# [Excerpt to read]

● ● ●

Al Shaheer Corporation Limited (PSX: ASC) was set up under the repealed Companies Ordinance, 1984, in 2012. The company sells different types of meat such as meat of goat, cow, chicken and fish. In addition to selling locally, it also caters to the global market, particularly the Middle East.
As at June 30, 2022, the directors, CEO, their spouses and minor children own about 27 percent shares, within which the CEO, Mr. Kamran Ahmed Khalili is a major shareholder. The local general public holds over 43 percent shares, followed by nearly 12 percent shares held under the category of “others”. Modarabas and mutual funds, and insurance companies own 7 percent shares each, while the remaining roughly 4 percent shares are with the rest of the shareholder categories.
Historical operational performance
The company’s topline has been fluctuating, whereas profit margins, in the last six years have risen between FY17 and FY20, and declined thereafter.
In FY18, topline contracted by 16 percent for the second consecutive period. Exports fell by 25 percent, despite the currency devaluation that had benefitted export-oriented companies. This was due to cheaper alternatives available in the export destination markets, provided by countries like Brazil, Australia and India. The company’s production was also affected due to supply related issues. This too had an impact on sales. With a marginal increase in production cost, gross margin reduced slightly to 22.7 percent, from last year’s almost 24 percent. This also reflected in the net margin that fell to a negative 0.8 percent, compared to a negative 0.3 percent in FY17. The bottomline had received some support from other income that prevented a significant net loss.

● ● ●

Collected data entries
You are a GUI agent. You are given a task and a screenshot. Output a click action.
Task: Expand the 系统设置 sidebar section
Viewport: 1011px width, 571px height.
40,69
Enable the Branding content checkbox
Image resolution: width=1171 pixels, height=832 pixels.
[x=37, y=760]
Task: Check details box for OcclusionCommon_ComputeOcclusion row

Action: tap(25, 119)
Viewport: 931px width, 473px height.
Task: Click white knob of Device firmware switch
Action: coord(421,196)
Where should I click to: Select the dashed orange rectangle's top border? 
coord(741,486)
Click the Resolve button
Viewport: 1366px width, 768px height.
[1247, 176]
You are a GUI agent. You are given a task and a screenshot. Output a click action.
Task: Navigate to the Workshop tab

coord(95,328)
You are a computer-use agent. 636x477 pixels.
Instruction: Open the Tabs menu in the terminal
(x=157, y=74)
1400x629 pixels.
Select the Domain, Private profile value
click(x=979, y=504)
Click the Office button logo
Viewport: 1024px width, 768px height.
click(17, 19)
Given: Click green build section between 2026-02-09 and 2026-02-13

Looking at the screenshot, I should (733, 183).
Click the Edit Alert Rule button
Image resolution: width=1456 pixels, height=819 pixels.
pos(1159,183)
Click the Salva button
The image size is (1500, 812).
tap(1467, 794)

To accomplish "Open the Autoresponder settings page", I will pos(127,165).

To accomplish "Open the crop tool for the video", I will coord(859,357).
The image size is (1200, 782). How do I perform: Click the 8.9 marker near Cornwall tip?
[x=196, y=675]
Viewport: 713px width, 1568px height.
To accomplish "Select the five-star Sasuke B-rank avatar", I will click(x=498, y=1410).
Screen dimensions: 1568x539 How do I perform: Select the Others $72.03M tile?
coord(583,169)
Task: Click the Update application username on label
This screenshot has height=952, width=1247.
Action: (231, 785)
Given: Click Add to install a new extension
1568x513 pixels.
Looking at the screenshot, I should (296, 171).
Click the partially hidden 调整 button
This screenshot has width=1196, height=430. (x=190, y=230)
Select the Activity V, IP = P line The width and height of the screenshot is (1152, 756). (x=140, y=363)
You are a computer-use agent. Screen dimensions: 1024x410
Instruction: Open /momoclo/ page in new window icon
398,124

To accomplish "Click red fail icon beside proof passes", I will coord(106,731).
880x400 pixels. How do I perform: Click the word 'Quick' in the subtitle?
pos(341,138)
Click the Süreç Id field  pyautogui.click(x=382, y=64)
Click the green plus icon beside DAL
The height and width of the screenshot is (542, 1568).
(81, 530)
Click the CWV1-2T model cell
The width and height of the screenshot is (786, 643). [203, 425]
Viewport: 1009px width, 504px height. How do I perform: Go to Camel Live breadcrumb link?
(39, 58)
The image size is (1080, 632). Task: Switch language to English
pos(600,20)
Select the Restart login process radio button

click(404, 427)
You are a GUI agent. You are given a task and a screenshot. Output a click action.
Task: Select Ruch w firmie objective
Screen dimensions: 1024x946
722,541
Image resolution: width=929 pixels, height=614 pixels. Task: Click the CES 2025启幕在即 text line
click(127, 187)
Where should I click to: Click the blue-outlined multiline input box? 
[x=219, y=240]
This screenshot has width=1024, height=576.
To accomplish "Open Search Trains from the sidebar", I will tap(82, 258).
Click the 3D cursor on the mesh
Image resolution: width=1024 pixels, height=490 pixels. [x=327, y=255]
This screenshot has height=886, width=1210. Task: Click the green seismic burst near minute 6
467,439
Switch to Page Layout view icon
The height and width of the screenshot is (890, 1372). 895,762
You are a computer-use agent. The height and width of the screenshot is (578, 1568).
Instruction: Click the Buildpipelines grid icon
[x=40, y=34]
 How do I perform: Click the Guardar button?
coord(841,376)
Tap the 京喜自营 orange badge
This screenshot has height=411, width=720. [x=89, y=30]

● ● ●

# [Required actions]
1. Please rewrite the paragraph that begins "In FY18, topline contracted" from the Al Shaheer Corporation text as a short bulleted list that keeps its main facts.
2. Answer these questions from the Al Shaheer Corporation text:
(a) In what year was the company set up?
(b) What share of the company does the local general public hold as at June 30, 2022?
(c) Between which years did profit margins rise?

# [Numbered answers]
1.
- In FY18, the topline shrank by 16 percent, the second consecutive decline.
- Exports fell by 25 percent despite the currency devaluation. The cause was cheaper alternatives from countries like Brazil, Australia and India in export destination markets.
- Supply-related issues hurt production, which also affected sales.
- Production cost rose marginally, and gross margin slipped to 22.7 percent from almost 24 percent the year before.
- Net margin fell to a negative 0.8 percent from a negative 0.3 percent in FY17.
- Other income supported the bottomline and prevented a significant net loss.

2.
(a) 2012
(b) Over 43 percent
(c) Between FY17 and FY20